═══ MATERIAL SUPPLIED

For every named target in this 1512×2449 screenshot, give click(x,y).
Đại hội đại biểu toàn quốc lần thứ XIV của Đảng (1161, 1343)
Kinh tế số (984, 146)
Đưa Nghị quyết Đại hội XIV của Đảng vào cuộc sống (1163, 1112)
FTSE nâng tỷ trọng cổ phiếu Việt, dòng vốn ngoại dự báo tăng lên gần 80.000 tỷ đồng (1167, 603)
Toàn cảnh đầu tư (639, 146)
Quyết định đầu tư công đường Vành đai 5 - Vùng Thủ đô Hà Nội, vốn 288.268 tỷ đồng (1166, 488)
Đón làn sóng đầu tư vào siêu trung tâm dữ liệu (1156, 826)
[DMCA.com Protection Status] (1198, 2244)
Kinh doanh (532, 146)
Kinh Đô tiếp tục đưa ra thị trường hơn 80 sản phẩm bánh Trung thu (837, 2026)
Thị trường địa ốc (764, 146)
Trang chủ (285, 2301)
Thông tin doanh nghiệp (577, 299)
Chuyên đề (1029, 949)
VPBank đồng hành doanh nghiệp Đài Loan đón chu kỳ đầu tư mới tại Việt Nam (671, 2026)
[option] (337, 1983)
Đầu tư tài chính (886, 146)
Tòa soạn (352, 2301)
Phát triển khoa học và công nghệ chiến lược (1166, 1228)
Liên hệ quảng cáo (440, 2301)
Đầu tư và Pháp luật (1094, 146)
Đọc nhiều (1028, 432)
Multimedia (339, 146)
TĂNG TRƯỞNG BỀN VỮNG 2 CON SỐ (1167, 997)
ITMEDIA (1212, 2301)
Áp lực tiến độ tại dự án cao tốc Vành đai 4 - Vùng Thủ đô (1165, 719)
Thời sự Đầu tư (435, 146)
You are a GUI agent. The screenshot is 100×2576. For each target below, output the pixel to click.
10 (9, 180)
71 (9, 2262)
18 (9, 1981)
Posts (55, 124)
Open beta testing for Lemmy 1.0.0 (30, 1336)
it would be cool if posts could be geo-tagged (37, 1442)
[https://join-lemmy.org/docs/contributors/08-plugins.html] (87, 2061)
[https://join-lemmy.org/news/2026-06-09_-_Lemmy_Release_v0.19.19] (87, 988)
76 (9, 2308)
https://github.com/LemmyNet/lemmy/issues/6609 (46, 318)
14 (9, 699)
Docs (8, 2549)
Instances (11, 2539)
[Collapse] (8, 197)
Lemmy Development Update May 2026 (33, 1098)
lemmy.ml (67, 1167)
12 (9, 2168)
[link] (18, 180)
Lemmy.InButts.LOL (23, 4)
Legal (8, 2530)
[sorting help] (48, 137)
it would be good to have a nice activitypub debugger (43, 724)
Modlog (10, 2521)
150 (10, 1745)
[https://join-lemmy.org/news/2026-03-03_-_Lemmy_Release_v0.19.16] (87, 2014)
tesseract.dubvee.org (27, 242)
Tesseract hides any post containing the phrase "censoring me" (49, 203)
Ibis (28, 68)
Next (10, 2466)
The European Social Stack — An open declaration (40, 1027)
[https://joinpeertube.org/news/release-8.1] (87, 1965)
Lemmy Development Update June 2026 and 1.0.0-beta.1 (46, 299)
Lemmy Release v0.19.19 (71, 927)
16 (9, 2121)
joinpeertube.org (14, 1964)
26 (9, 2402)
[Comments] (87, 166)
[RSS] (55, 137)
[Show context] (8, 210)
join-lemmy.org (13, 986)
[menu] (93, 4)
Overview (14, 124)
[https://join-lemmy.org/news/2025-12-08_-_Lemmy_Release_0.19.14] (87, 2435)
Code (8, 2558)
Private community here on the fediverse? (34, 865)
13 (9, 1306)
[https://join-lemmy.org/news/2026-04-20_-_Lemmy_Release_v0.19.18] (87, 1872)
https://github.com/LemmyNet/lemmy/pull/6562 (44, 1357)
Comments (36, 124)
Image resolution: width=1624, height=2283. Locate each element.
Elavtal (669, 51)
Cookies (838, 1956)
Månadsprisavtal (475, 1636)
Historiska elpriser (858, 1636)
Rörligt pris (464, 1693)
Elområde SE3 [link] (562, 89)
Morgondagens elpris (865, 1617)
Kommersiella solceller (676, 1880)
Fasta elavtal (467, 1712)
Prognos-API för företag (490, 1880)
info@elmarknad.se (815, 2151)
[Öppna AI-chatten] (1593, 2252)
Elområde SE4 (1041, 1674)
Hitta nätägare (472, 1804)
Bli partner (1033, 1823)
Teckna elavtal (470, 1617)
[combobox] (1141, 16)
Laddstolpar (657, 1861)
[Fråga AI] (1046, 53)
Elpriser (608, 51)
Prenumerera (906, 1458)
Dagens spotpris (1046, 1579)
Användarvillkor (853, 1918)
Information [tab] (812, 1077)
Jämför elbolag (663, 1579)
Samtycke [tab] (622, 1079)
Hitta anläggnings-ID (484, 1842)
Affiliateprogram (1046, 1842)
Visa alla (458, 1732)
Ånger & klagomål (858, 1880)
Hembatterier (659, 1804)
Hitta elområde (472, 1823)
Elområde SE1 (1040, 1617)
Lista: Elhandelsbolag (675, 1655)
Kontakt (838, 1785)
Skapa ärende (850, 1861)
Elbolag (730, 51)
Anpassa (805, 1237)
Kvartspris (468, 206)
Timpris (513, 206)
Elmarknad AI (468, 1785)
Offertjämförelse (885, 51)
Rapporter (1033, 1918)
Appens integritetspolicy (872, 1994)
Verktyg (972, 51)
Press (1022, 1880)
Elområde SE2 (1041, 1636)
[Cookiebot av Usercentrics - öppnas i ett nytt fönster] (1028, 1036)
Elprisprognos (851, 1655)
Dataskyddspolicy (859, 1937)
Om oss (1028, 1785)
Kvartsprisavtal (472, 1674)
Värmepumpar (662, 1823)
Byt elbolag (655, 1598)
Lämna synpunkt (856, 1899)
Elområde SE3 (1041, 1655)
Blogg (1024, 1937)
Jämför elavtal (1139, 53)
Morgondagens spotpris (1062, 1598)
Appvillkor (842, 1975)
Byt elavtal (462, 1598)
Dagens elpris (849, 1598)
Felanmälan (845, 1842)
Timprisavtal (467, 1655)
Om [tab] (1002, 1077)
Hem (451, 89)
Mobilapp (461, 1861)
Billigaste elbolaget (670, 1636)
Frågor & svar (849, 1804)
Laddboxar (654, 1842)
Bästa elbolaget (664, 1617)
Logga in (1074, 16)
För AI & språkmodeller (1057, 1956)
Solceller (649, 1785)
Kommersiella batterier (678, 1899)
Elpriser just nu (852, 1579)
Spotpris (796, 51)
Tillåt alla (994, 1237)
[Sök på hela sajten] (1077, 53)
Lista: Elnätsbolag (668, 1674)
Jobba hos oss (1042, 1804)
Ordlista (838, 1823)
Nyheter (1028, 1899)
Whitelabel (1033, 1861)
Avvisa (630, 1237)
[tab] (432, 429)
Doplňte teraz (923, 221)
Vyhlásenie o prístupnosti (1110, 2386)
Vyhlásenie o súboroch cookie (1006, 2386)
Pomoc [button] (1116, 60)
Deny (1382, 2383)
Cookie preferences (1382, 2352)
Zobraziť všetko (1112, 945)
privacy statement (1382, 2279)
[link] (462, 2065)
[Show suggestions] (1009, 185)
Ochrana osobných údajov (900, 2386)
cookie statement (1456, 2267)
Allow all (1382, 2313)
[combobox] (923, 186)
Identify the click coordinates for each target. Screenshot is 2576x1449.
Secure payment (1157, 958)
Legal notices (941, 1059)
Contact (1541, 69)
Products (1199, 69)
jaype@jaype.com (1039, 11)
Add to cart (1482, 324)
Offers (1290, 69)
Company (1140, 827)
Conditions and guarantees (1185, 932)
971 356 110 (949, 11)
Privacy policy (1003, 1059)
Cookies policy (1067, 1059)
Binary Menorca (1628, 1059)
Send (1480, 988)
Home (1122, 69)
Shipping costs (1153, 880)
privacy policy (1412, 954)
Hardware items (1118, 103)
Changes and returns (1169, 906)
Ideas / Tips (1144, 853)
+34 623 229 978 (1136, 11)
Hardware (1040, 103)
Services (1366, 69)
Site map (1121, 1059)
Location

══════

EXERCISE DESCRIPTION:
Give an exact copy of the lines above from the line with "Kommersiella solceller (676, 1880)" up to and including the line with "[Show suggestions] (1009, 185)", and leave everything else out.

ANSWER SECTION:
Kommersiella solceller (676, 1880)
Fasta elavtal (467, 1712)
Prognos-API för företag (490, 1880)
info@elmarknad.se (815, 2151)
[Öppna AI-chatten] (1593, 2252)
Elområde SE4 (1041, 1674)
Hitta nätägare (472, 1804)
Bli partner (1033, 1823)
Teckna elavtal (470, 1617)
[combobox] (1141, 16)
Laddstolpar (657, 1861)
[Fråga AI] (1046, 53)
Elpriser (608, 51)
Prenumerera (906, 1458)
Dagens spotpris (1046, 1579)
Användarvillkor (853, 1918)
Information [tab] (812, 1077)
Jämför elbolag (663, 1579)
Samtycke [tab] (622, 1079)
Hitta anläggnings-ID (484, 1842)
Affiliateprogram (1046, 1842)
Visa alla (458, 1732)
Ånger & klagomål (858, 1880)
Hembatterier (659, 1804)
Hitta elområde (472, 1823)
Elområde SE1 (1040, 1617)
Lista: Elhandelsbolag (675, 1655)
Kontakt (838, 1785)
Skapa ärende (850, 1861)
Elbolag (730, 51)
Anpassa (805, 1237)
Kvartspris (468, 206)
Timpris (513, 206)
Elmarknad AI (468, 1785)
Offertjämförelse (885, 51)
Rapporter (1033, 1918)
Appens integritetspolicy (872, 1994)
Verktyg (972, 51)
Press (1022, 1880)
Elområde SE2 (1041, 1636)
[Cookiebot av Usercentrics - öppnas i ett nytt fönster] (1028, 1036)
Elprisprognos (851, 1655)
Dataskyddspolicy (859, 1937)
Om oss (1028, 1785)
Kvartsprisavtal (472, 1674)
Värmepumpar (662, 1823)
Byt elbolag (655, 1598)
Lämna synpunkt (856, 1899)
Elområde SE3 (1041, 1655)
Blogg (1024, 1937)
Jämför elavtal (1139, 53)
Morgondagens spotpris (1062, 1598)
Appvillkor (842, 1975)
Byt elavtal (462, 1598)
Dagens elpris (849, 1598)
Felanmälan (845, 1842)
Timprisavtal (467, 1655)
Om [tab] (1002, 1077)
Hem (451, 89)
Mobilapp (461, 1861)
Billigaste elbolaget (670, 1636)
Frågor & svar (849, 1804)
Laddboxar (654, 1842)
Bästa elbolaget (664, 1617)
Logga in (1074, 16)
För AI & språkmodeller (1057, 1956)
Solceller (649, 1785)
Kommersiella batterier (678, 1899)
Elpriser just nu (852, 1579)
Spotpris (796, 51)
Tillåt alla (994, 1237)
[Sök på hela sajten] (1077, 53)
Lista: Elnätsbolag (668, 1674)
Jobba hos oss (1042, 1804)
Ordlista (838, 1823)
Nyheter (1028, 1899)
Whitelabel (1033, 1861)
Avvisa (630, 1237)
[tab] (432, 429)
Doplňte teraz (923, 221)
Vyhlásenie o prístupnosti (1110, 2386)
Vyhlásenie o súboroch cookie (1006, 2386)
Pomoc [button] (1116, 60)
Deny (1382, 2383)
Cookie preferences (1382, 2352)
Zobraziť všetko (1112, 945)
privacy statement (1382, 2279)
[link] (462, 2065)
[Show suggestions] (1009, 185)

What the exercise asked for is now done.